** BEGIN Selected extract **
Sunday, July 26, 2009

New York Dolls - First Time Around

By Russell Shortt

They didn't age well, however recently they have being experiencing something of a renaissance. Their circus never fitted well with many, dismissing them as a band of freaks with nothing much going on underneath the smeared lipstick, knee boots, high heels and mini skirts. This is simply not to know your music, the Dolls are the source of so, so much that came after them. Arguably, they set the punk rock ball rolling and look where that ended up.

They looked like they came from Pluto and in many ways they had, boiled in a cauldron of dull AM radio, soft seventies feel good hits and soppy acoustic warblers, their's was a voice in the wilderness, but there were many folk dwelling in the wild. They emerged into a scene that was jaded after all the broken ideals and crushed dreams of the 1960s.

Fighting the insurmountable odds of The Man had failed, everyone had squirreled away, burrowing themselves deep into fun-time Bobbie crooning, preferring to forget. Of course, the problems still lingered rotten, and in 1971 the Dolls had decided to take them on. Their influences were diverse from 50's R&B to classic American girl groups, from post-psychedelic bands like The Stooges and MC5 to the burgeoning British glam rock scene of T-Rex and Slade.

But the public never got down with the words or the music, been completely unhinged by the antics of and exhibits that were the band. With America not happening, the band re-located to London, where after playing support to Rod Stewart, they were chased by every record company in the city. However, their drummer Billy Murcia, tragically died of accidental suffocation after he passed out from drugs and alcohol at a tenement party, forcing the Dolls to beat a hasty retreat.
** END Selected extract **
** BEGIN Data block **
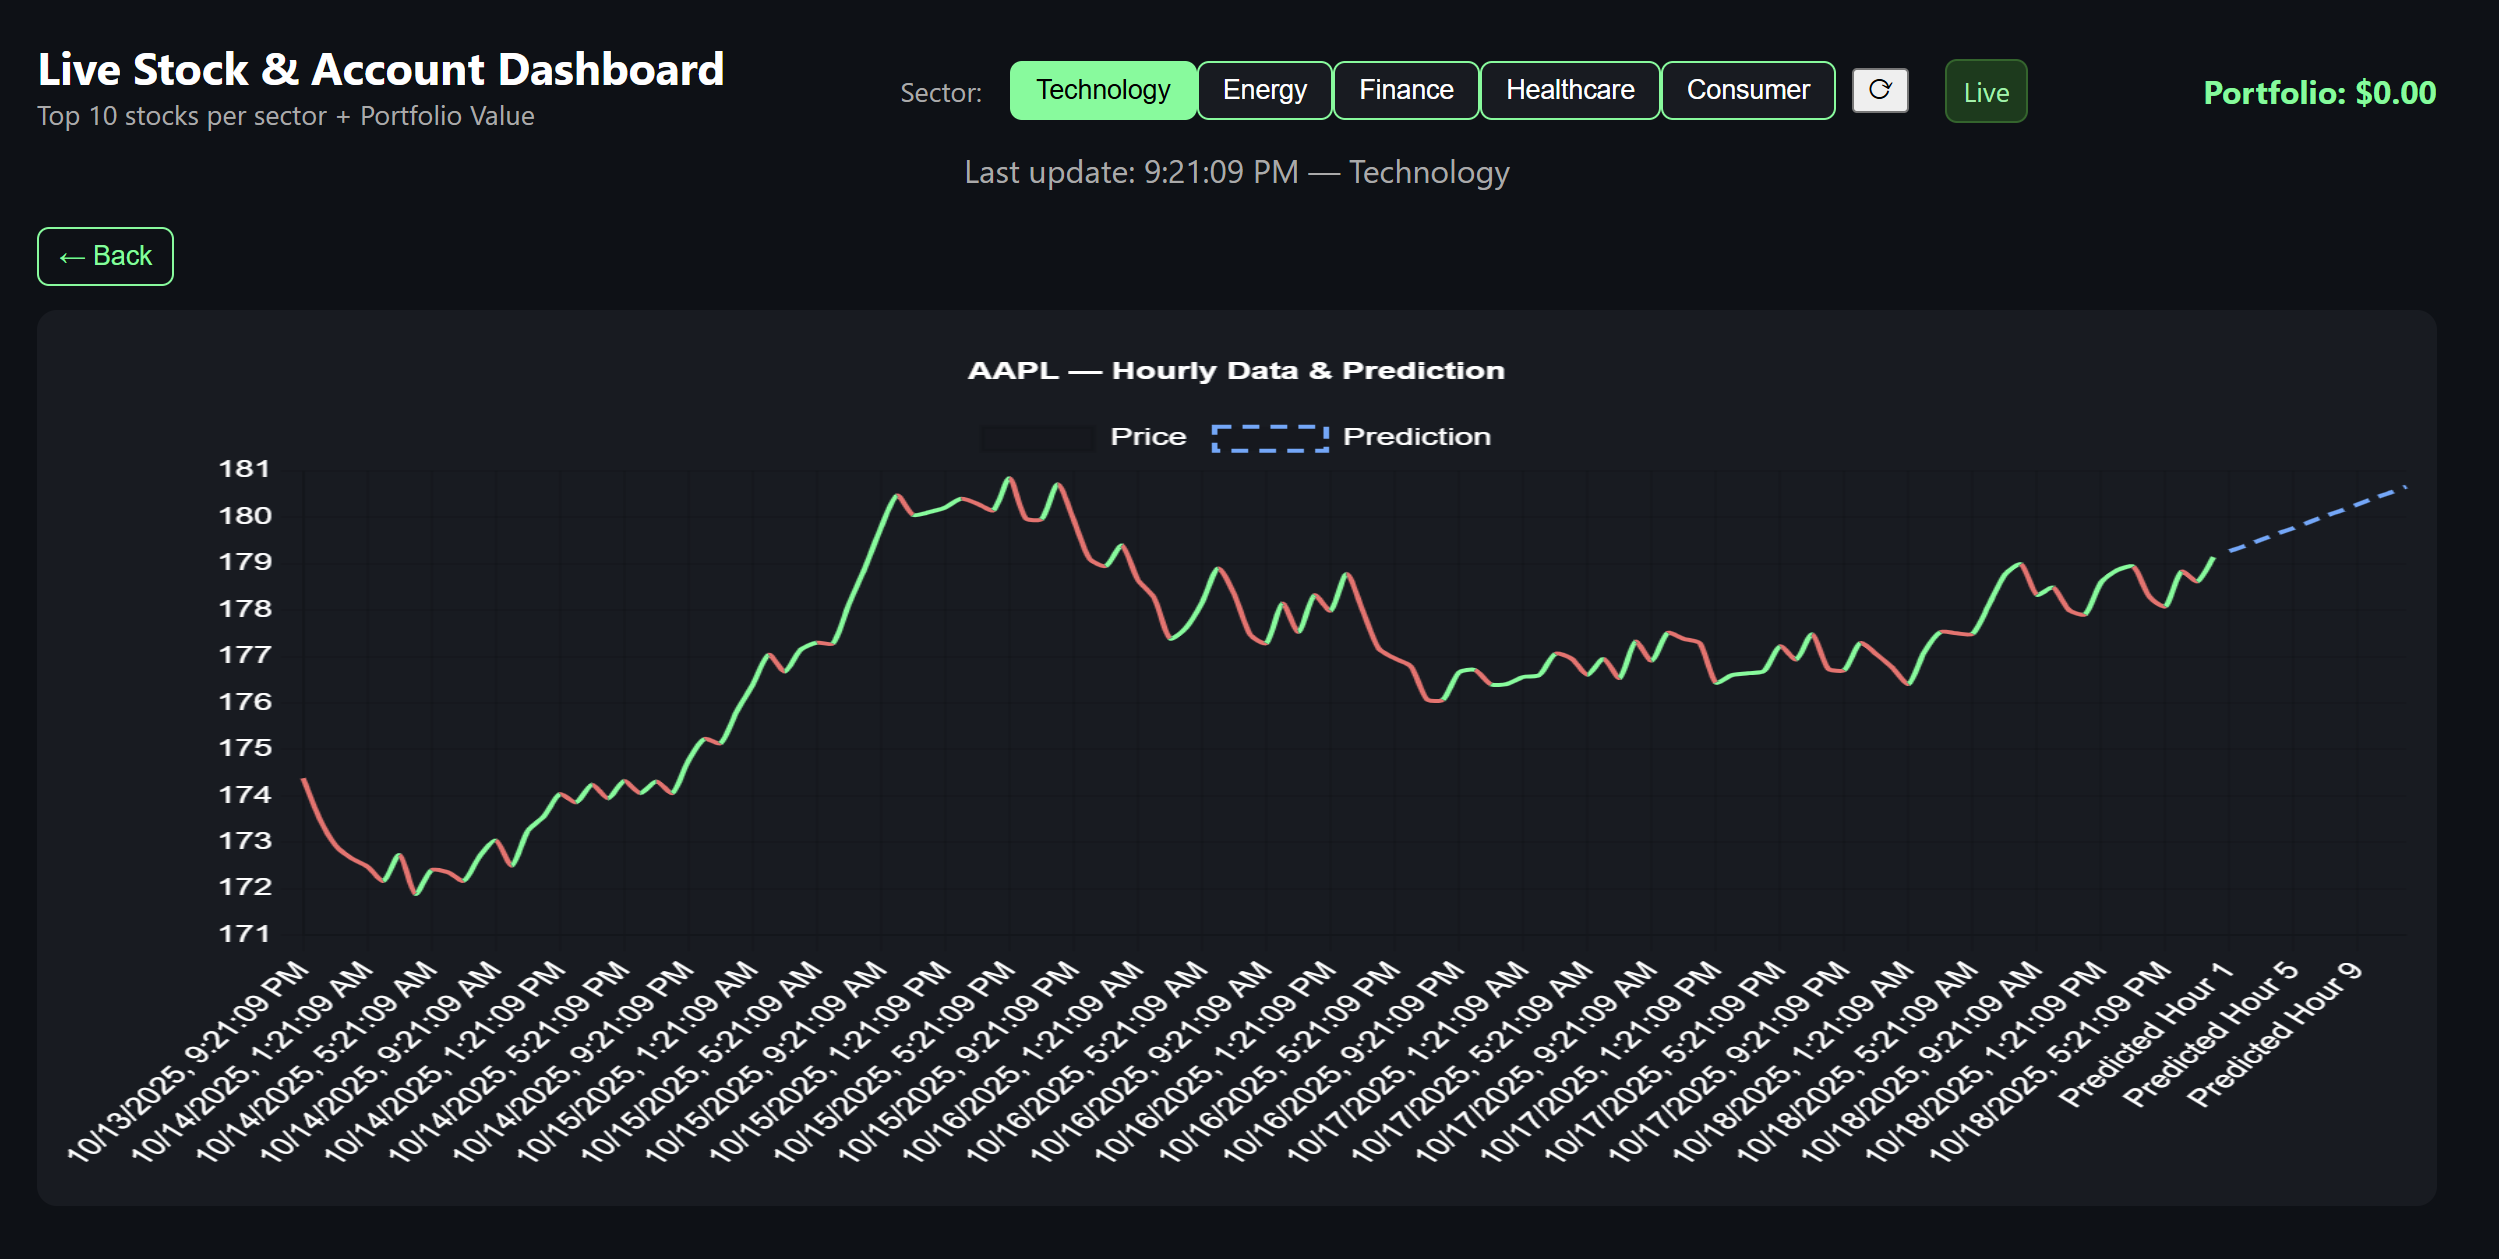Toggle the Price legend swatch
This screenshot has height=1259, width=2499.
[1037, 438]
** END Data block **
### Required actions
1. Reproduce, word for word, the stretch of the New York Dolls article that opens with the words containing "By Russell Shortt" and closes with "of the 1960s.".
2. Extend the New York Dolls article with a further passage that picks up directly after its final sentence.
None of the data is needed here.

### Results of the tasks
1.
By Russell Shortt

They didn't age well, however recently they have being experiencing something of a renaissance. Their circus never fitted well with many, dismissing them as a band of freaks with nothing much going on underneath the smeared lipstick, knee boots, high heels and mini skirts. This is simply not to know your music, the Dolls are the source of so, so much that came after them. Arguably, they set the punk rock ball rolling and look where that ended up.

They looked like they came from Pluto and in many ways they had, boiled in a cauldron of dull AM radio, soft seventies feel good hits and soppy acoustic warblers, their's was a voice in the wilderness, but there were many folk dwelling in the wild. They emerged into a scene that was jaded after all the broken ideals and crushed dreams of the 1960s.

2.
Of course, the slack-jawed gawker brigade turned their vulture necks in their direction, nothing like a rock and roll death to make your place in rock and roll. Momentum began to gather, the Dolls played to bigger and bigger crowds every night, eventually been signed to Mercury Records in 1973. The first record, New York Dolls (1973), faced the challenge of trying to channel the energy of their live performances, difficult, but it is a fine record.

Raw, gritty, stomping, slashing ... it's a compelling record, confused by clashing ideals, it's bloody original. Macho but prissy, technically flawed but bustling with energy, part Stones, part Ramones. They say it's punk, it isn't, not now, now it's rock and roll but it was punk before punk, meaning it paved the way for the antics of 1977, confused?

You better be ... you see it was more that the ethos was punk rather than the music. The Dolls proved that you didn't have to be The Allman Brothers to make great rock and roll. However, the public remained nonplussed, perhaps the mother's closet/Frankenstein cavern antics were too garish or too confusing, either way no-one bought the record. Pity.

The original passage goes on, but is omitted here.